Suponho que o que encontro de mais revigorante na ideia de psicopatologia benevolente seja um princípio de comunhão, o desastre a recobrir qualquer gosto ou denominação particular, a esbater fronteiras de classe, a reordenar os objectos plausíveis de desejo. A cicatriz, a prótese, a perna manca (historicamente ocultadas) não só ficam a par do bem esculpido, do macio e equilibrado, parecem suplantá-lo. Há corpos apegados a outros corpos e é um apego até então imprevisto, multiforme, reconfigurável em género e número. A pérpetua nostalgia do desastre inaugura uma unidade maior.
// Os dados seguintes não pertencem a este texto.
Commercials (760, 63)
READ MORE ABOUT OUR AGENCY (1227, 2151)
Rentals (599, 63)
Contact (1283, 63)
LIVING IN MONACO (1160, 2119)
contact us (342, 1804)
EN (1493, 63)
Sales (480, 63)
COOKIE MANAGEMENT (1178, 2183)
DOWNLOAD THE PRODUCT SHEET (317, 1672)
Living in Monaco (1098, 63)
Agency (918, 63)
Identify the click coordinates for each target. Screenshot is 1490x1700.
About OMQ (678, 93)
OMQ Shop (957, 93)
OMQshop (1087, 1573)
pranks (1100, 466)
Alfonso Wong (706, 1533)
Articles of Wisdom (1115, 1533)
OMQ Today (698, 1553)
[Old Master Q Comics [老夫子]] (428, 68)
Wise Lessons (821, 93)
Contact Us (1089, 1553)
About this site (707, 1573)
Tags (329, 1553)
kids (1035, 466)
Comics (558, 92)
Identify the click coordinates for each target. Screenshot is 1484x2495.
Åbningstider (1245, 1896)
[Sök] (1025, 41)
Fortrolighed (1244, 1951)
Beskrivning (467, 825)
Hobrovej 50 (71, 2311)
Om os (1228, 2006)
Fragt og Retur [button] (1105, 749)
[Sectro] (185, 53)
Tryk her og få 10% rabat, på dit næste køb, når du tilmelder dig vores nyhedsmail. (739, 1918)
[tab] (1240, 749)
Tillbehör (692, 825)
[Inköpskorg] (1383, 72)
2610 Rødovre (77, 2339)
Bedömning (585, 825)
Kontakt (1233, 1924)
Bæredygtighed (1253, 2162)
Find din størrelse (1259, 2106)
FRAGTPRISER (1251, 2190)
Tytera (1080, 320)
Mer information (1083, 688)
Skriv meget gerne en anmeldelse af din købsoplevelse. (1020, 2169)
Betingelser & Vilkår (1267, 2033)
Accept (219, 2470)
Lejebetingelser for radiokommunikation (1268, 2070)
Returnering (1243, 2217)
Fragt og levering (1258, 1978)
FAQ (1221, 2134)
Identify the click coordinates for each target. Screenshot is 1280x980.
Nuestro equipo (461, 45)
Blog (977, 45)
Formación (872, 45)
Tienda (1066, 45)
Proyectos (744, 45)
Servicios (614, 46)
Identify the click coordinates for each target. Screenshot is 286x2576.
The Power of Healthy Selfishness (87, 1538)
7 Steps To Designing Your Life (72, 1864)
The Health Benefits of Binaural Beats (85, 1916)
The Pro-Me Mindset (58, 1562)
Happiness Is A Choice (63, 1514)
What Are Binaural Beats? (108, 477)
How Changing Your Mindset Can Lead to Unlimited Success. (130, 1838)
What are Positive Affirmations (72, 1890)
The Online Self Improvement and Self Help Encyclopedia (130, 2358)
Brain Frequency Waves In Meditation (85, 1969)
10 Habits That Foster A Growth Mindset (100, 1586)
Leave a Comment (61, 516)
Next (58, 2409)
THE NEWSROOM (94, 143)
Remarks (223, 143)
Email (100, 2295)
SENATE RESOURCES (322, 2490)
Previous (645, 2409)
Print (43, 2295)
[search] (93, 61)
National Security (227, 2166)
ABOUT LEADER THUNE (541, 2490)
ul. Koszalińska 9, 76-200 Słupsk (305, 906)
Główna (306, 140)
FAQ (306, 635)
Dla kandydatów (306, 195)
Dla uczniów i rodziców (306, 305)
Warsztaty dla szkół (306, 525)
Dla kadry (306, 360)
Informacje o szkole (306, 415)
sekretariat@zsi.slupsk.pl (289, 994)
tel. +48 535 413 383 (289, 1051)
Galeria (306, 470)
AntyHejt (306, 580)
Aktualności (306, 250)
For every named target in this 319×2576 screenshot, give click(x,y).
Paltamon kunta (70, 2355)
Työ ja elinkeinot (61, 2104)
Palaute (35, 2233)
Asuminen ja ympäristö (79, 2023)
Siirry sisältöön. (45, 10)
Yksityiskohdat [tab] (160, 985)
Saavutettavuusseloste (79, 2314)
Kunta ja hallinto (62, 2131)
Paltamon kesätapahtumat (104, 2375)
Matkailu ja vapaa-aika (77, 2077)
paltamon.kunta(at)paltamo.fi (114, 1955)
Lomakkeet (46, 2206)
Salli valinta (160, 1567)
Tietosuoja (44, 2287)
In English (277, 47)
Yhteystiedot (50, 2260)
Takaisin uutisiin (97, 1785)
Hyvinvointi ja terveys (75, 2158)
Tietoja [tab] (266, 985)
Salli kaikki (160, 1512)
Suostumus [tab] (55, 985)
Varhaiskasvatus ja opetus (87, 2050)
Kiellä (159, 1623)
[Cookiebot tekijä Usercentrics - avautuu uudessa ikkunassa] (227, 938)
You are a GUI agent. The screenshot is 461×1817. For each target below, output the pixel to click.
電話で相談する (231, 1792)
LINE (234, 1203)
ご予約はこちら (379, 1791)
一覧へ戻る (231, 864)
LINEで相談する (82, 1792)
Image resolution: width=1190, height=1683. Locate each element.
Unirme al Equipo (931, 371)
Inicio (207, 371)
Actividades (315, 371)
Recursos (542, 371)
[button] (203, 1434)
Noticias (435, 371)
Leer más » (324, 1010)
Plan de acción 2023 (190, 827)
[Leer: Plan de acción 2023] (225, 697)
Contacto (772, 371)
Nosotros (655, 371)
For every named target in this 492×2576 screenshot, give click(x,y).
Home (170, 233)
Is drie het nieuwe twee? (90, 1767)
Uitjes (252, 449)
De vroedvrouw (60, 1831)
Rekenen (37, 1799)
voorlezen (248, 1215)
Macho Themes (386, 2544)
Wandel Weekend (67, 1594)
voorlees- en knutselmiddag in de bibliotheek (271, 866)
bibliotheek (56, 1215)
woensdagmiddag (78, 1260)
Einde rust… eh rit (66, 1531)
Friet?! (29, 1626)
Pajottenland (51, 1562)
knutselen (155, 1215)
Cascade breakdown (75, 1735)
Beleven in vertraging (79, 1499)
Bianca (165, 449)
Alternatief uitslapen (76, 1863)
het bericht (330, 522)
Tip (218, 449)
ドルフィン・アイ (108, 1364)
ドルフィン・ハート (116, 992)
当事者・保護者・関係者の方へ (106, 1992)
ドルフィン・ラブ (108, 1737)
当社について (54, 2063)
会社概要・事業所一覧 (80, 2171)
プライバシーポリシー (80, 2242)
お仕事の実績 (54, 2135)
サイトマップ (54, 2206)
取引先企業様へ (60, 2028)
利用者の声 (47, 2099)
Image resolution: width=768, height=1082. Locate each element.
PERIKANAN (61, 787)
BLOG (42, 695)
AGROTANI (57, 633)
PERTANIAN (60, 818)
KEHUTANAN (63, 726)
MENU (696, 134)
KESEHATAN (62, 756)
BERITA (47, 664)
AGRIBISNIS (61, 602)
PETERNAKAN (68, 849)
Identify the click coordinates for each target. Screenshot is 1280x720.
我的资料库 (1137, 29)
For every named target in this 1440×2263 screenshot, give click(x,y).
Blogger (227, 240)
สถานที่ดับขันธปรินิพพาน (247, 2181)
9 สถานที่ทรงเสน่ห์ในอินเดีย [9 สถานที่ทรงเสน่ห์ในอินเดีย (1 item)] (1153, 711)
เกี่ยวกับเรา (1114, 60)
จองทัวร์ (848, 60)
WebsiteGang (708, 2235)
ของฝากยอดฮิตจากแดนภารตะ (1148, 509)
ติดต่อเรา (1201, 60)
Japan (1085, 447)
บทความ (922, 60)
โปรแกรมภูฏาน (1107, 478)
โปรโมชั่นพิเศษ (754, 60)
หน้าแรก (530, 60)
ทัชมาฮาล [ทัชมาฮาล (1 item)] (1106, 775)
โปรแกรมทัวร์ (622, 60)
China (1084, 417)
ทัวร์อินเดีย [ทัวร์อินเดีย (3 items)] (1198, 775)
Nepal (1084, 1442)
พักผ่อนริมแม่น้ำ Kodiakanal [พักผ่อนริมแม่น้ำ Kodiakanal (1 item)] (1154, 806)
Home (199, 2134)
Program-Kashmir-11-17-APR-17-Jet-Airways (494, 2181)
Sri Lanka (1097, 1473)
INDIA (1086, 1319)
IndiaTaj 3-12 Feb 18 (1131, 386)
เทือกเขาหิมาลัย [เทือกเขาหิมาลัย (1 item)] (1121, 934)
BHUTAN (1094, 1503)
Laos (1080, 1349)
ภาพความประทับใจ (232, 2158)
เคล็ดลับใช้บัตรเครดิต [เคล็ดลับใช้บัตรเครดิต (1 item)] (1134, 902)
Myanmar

Novíssimos lugares de culto quando foram descritos, chocantes ainda no ano em que o filme estreou, hoje atrevo-me a pensar que sejam paraíso perdido por via de uma crescente atomização identitária.
elias redentor
Elias Koteas já tinha no currículo uma interpretação decisiva como melífluo manipulador em The Adjuster (1991), de Atom Egoyan, pérola esquecida do cinema dessa década. A personagem que lhe coube em Crash, a que confere uma inocência pavorosa, é o vórtice do sentimento religioso que se instala após a colisão. Não por acaso o único mediterrânico do elenco, é primeiro mostrado de bata branca, espécie de técnico hospitalar que documenta lesões. Mas é numa oficina que Robert Vaughan revela a sua efectiva vocação, a reconstituição de desastres de automóvel. Rigoroso coleccionador de acidentes célebres, Vaughan atrai a si uma congregação de potenciais amantes e público. A liturgia irónica que monta, o espectáculo da morte revivida de James Dean, é um dos momentos de absoluto brilho do actor. Como é também a resolução da estranha amizade entre Vaughan e Ballard, queda do último interdito, com penetração e choque frontal. Se há momentos em que o inadmissível lirismo da ficção ballardiana não fica capturado pelo métier cinematográfico; se há momentos em que o nervo transgressor convive com a excitação mais pueril; se há momentos de celebração do corpo estrangeiro, estrondoso e massacrado, Koteas esteve lá. E ainda bem, ainda bem.